Chair of Canadian Doctors for Medicare, Martin argued at Saturday’s Students for Medicare conference that we should be advocating for a better public system, not defending one that shows mediocre results for what Canadians are spending.
“Who thinks long waits are acceptable?” she asks the room.
Martin argues that what is driving cost is not aging or population growth, but increased utilization of the health care system by all ages.
“More docs, diagnostics and drugs – are we any healthier as a result?” she says.
After debunking the myth of unsustainability – health care costs relative to the size of the economy have remained relatively stable in Canada – Martin says many of these costs are being driven by physician behaviour. Clearly physicians have some responsibility in addressing rising costs.
However, Canada also stands out in the proportion of our health system that remains totally private. Only 69 cents of every health care dollar is spent publicly. While our combined private and public health care costs are per capita 6th among OECD nations, the amount we spend publicly is much lower.

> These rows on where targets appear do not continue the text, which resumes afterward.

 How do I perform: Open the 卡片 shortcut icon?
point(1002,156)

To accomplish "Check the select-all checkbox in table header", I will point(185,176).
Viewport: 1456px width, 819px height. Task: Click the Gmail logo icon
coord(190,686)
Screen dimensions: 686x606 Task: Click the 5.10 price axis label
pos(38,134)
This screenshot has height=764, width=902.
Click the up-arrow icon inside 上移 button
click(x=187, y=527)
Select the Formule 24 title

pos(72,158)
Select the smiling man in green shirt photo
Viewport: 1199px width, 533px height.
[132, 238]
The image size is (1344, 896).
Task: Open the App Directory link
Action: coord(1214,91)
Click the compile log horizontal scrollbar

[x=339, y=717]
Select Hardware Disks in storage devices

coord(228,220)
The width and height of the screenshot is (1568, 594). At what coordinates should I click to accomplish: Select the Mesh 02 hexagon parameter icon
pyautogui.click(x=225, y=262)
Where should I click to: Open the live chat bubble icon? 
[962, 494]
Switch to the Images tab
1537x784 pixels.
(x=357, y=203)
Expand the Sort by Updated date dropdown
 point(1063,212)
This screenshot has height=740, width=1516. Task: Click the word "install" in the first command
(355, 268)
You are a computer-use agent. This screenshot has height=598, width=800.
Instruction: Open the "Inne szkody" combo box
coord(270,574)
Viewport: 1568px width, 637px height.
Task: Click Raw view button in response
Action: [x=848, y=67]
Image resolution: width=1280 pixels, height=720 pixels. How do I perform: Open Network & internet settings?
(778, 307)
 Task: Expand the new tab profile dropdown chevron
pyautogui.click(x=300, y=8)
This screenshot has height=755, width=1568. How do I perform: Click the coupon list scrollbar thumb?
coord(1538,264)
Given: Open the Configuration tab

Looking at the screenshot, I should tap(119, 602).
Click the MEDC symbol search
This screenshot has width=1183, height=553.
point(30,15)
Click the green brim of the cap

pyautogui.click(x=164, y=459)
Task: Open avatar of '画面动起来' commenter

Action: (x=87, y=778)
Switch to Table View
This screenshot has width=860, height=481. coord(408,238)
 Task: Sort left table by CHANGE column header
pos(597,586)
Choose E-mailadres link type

That private component includes a significant proportion of prescription drugs, where she says Canada is not unlike the United States.
She says the U.S. has really four health systems – U.S. Medicare (for seniors and the poor), the Veteran’s Administration (which resembles Britain’s National Health System), employer health insurance, and the fourth where 50 million Americans are without any coverage. Depending on which of the four systems Americans are aligned, the experience is radically different.
“It is virtually the same situation in Canada when it comes to pharmaceutical coverage,” she said.
Almost one in five Canadians have no insured drug coverage. One in ten do not take their medication as prescribed because of cost.
The costs of a multi-payer insurance system are much higher than single-payer Medicare. Most provincial health insurance programs cost 1.3 per cent to administer. That compares to 13.2 per cent in Canada’s private sector insurance programs.
Health care administration in the United States is estimated to take up 31 per cent of all health spending.
But what about two-tier health care? The wealthy argue that they can free up their portion of the public system if a second tier existed for them.
One conference attendee argued rich people should be able to spend their money they want to.
Martin says the problem is there is no ocean liner of health professionals out there and that Canada has very little underutilized health care capacity.
Therefore, a second tier would come at the expense of capacity in the first. When Australia introduced a two-tier system the results were longer waits for public care in parts of the country where more private second-tier health care existed.
“Every health system rations care,” she says. The fundamental question is, are we going to ration care based on need or based on the ability to pay?
While rich people may want to spend their money accessing faster care, the courts have recognized this is a trade-off of individual versus collective rights.
She says while former Canadian Medical Association President Dr. Brian Day has suggested there are surgeons willing to work longer hours to create that second tier, surgeons do not work alone and require support professionals, many of which are in short supply.